The CEO of Reese Witherspoon’s production company says ’empowerment feminism’ is gaslighting women

Sarah Harden at MPW Next Gen 2022.
Stuart Isett for Fortune

Reese Witherspoon founded production company Hello Sunshine in 2016, in partnership with Otter Media, where Sarah Harden was president at the time. Harden is now Hello Sunshine’s CEO, but that’s not how she refers to herself. 

The CEO of a media company has a more distinct title: “Condition Setter-in-Chief.”

“What conditions do we need in place? What conditions do we need to set for the next five years of our company? What are our culture and values?” These are the questions Harden says she asks herself, she shared at the Fortune Most Powerful Women Next Gen Summit in San Diego on Wednesday. “We’re very intentional around that, and that’s what led us to become a part of Candle.”  

Candle is the Blackstone-backed media company led by former Disney executives Kevin Mayer and Tom Staggs. It acquired Hello Sunshine last year as its first investment for $900 million.

Harden extolled Hello Sunshine’s “driving conviction” of telling stories with women at the center. 

“For decades, we structurally undervalued women’s stories, yet we represent audiences everywhere,” Harden told Fortune senior writer Emma Hinchliffe. “Not only did [Hello Sunshine] feel like a huge business opportunity, but [Witherspoon], who has had a prodigious career, wants to leave business better than she found it.”

Amid a rapidly evolving media landscape, Harden has spent the past five years attempting to build Hello Sunshine into a brand for the future. “We’re in the show, not tell, business,” she said. “We have to create something where audiences show up.”
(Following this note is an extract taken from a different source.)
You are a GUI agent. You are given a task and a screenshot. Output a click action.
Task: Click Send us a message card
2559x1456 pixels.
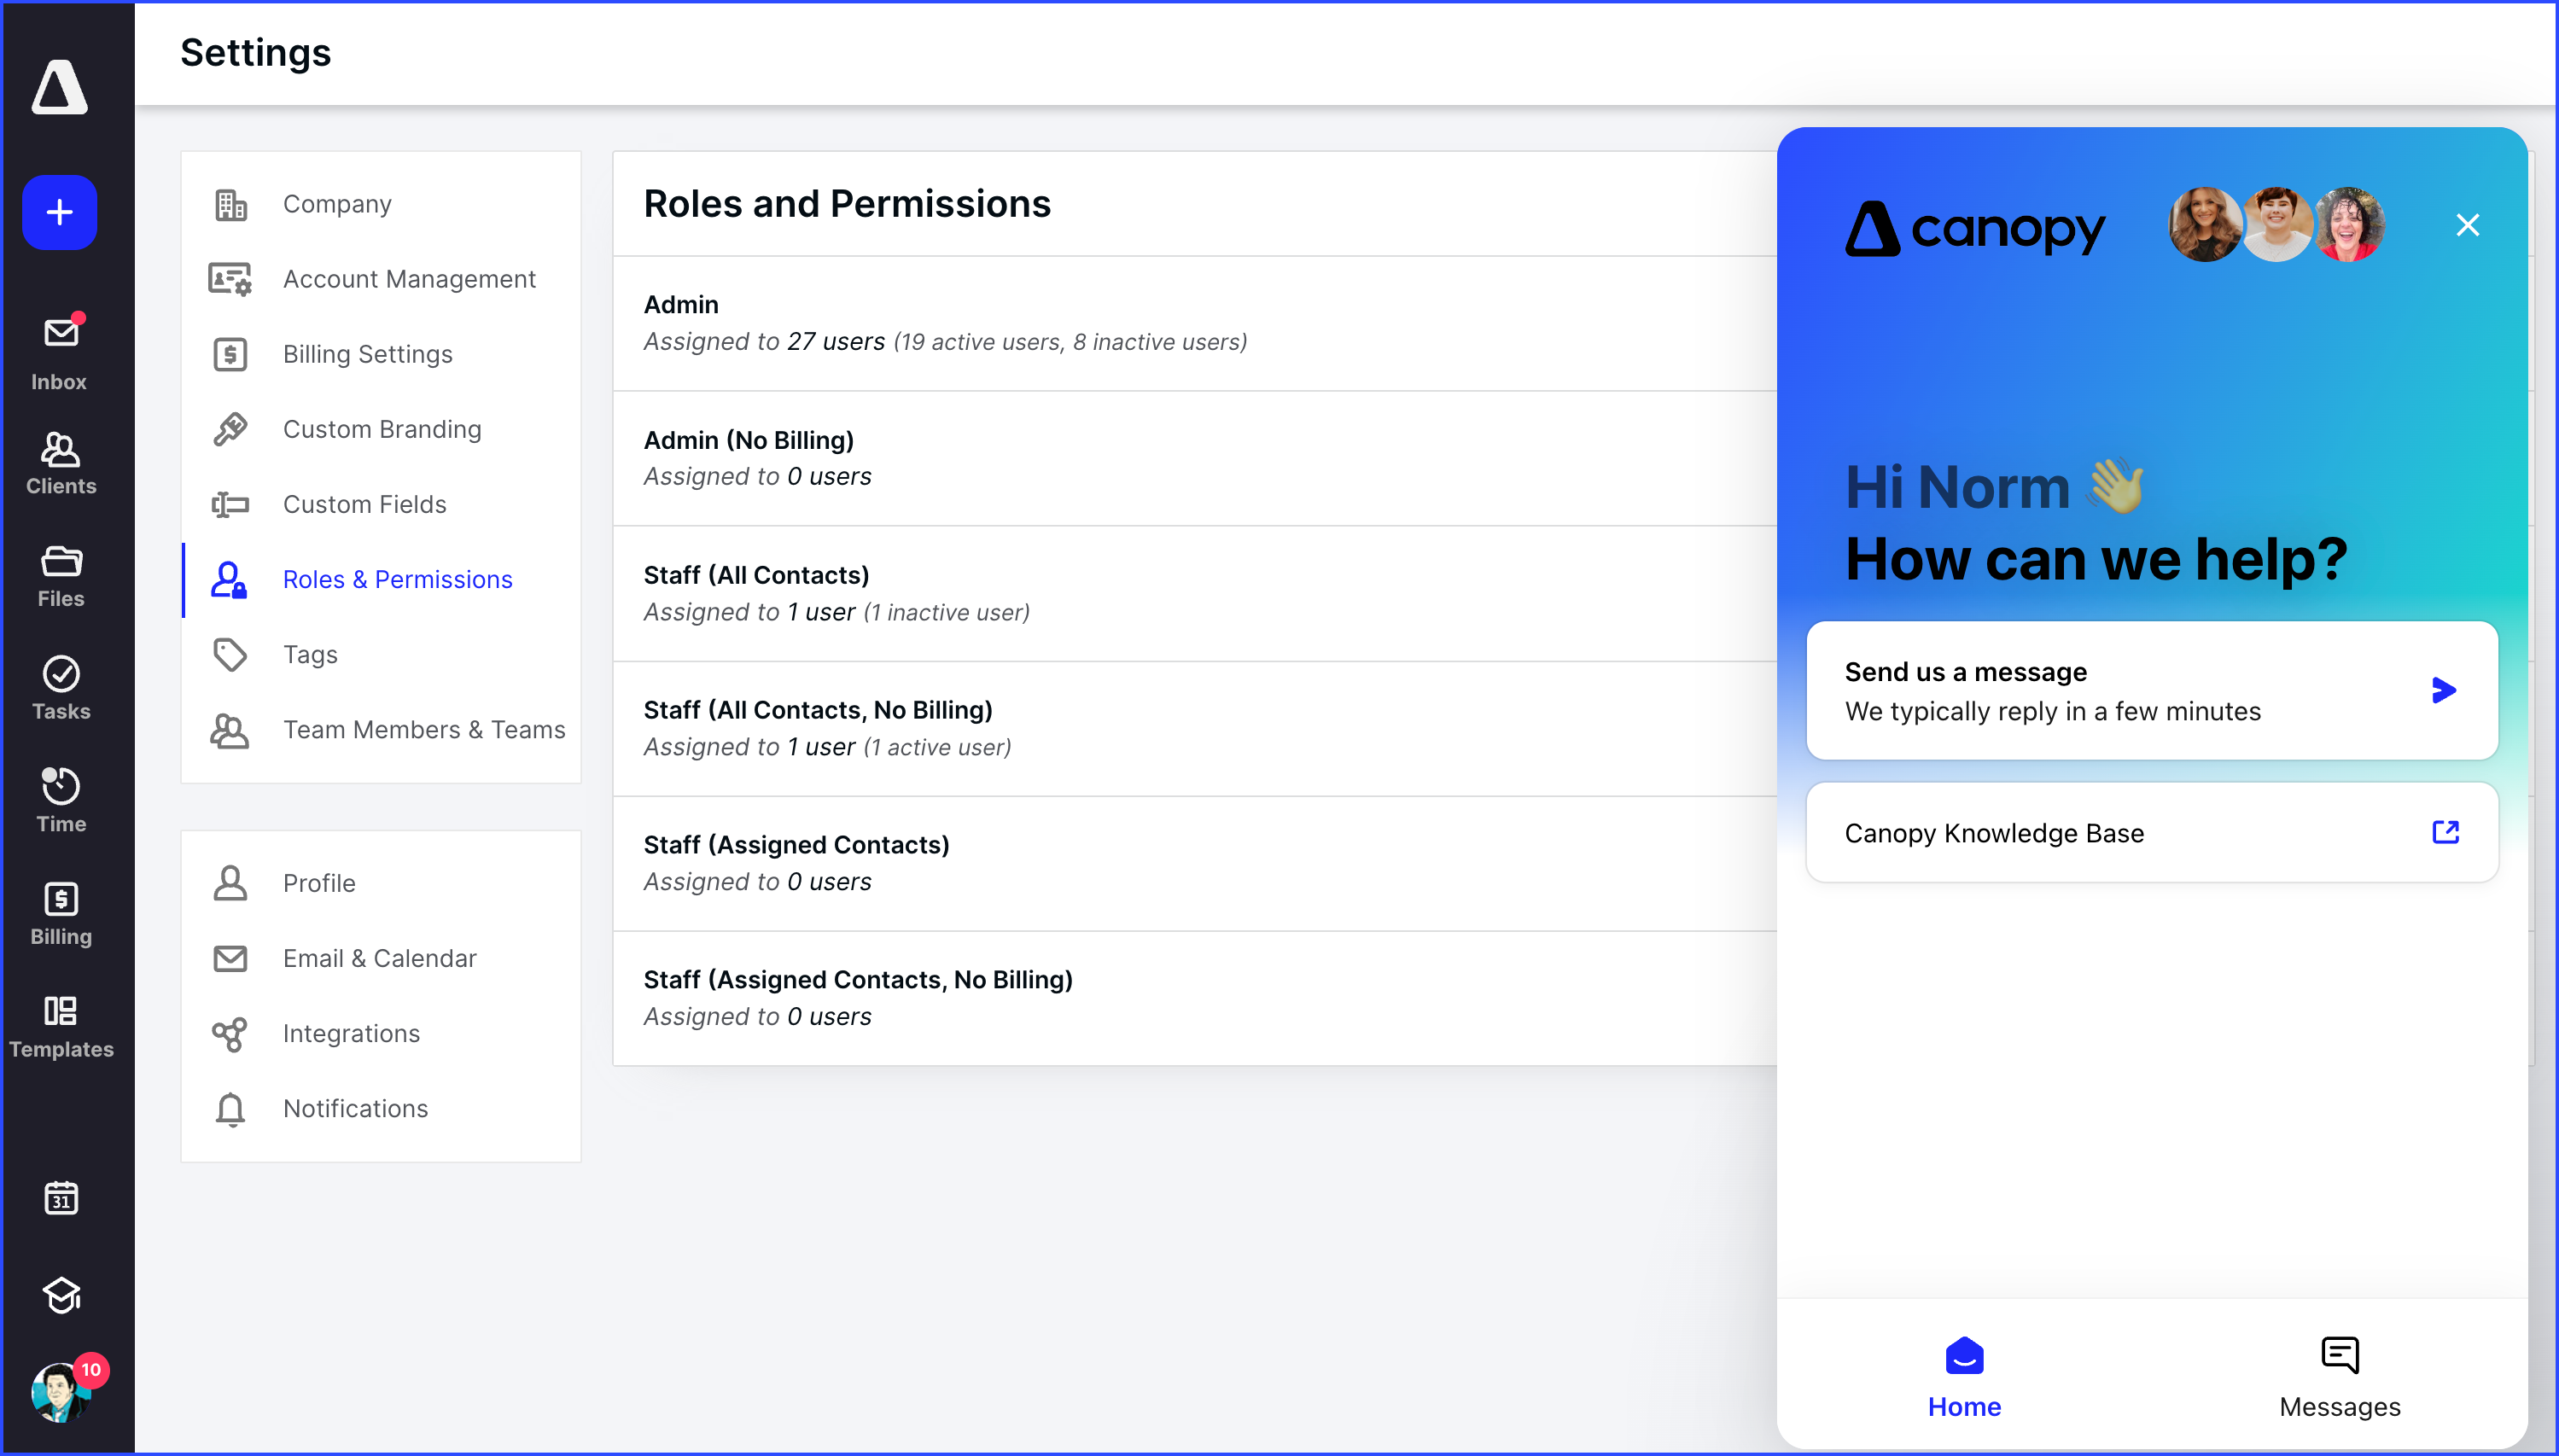[x=2151, y=690]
While Harden, and Witherspoon, speak often of Hello Sunshine’s core tenet—telling women’s stories—representation alone is not enough, she said: “We need authentic authorship and power.” 

Setting conditions and redefining norms

It’s not easy to predict what kind of media will resonate with people, but Harden continually bets on women-led narratives.

She cited Where the Crawdads Sing, a book written by first-time fiction author Delia Owens in her sixties, as an example. Witherspoon selected it as her Book Club pick in 2018—it went on to sell 12 million global copies—and Hello Sunshine and Sony Pictures brought it to theaters earlier this year. Harden said the movie saw 130 million sales at the box office. 

“We knew women would come see that movie and they showed up,” Harden said. “We’re so proud of that, and it paves the way [for] studios who are now thinking, ‘Oh, maybe women will come to theaters.’” 

It’s not just theatrical releases; streaming, too, has unlocked global audiences for Hello Sunshine’s content, Harden said, which has been “truly wonderful.”

“You’ve got to be in the middle of a very potent social conversation when you launch any piece of content,” she added.

Women’s empowerment is not doing enough

Harden regularly speaks with other female executives and founders, she said, and she’s come to view the conversation around women’s advancement as gaslighting. 

“The data is not changing quickly enough,” Harden said. “I want the data to change. This empowerment feminism is not delivering in meaningful ways to women. People say…women should be happy with what [they’ve] gotten—no!”

With Hello Sunshine, Harden hopes to change the narrative for women, and by spotlighting more women’s stories, to open up more opportunities.

“Success begets success,” she said. “What I want in the next 10 to 15 years is to look at data and see our stories match the audiences showing up to consume them. I’m optimistic because I see so much incredible work going on in the industry. But we’ve got to hold accountability really high, look at underlying data, and be heads-down doing our part.”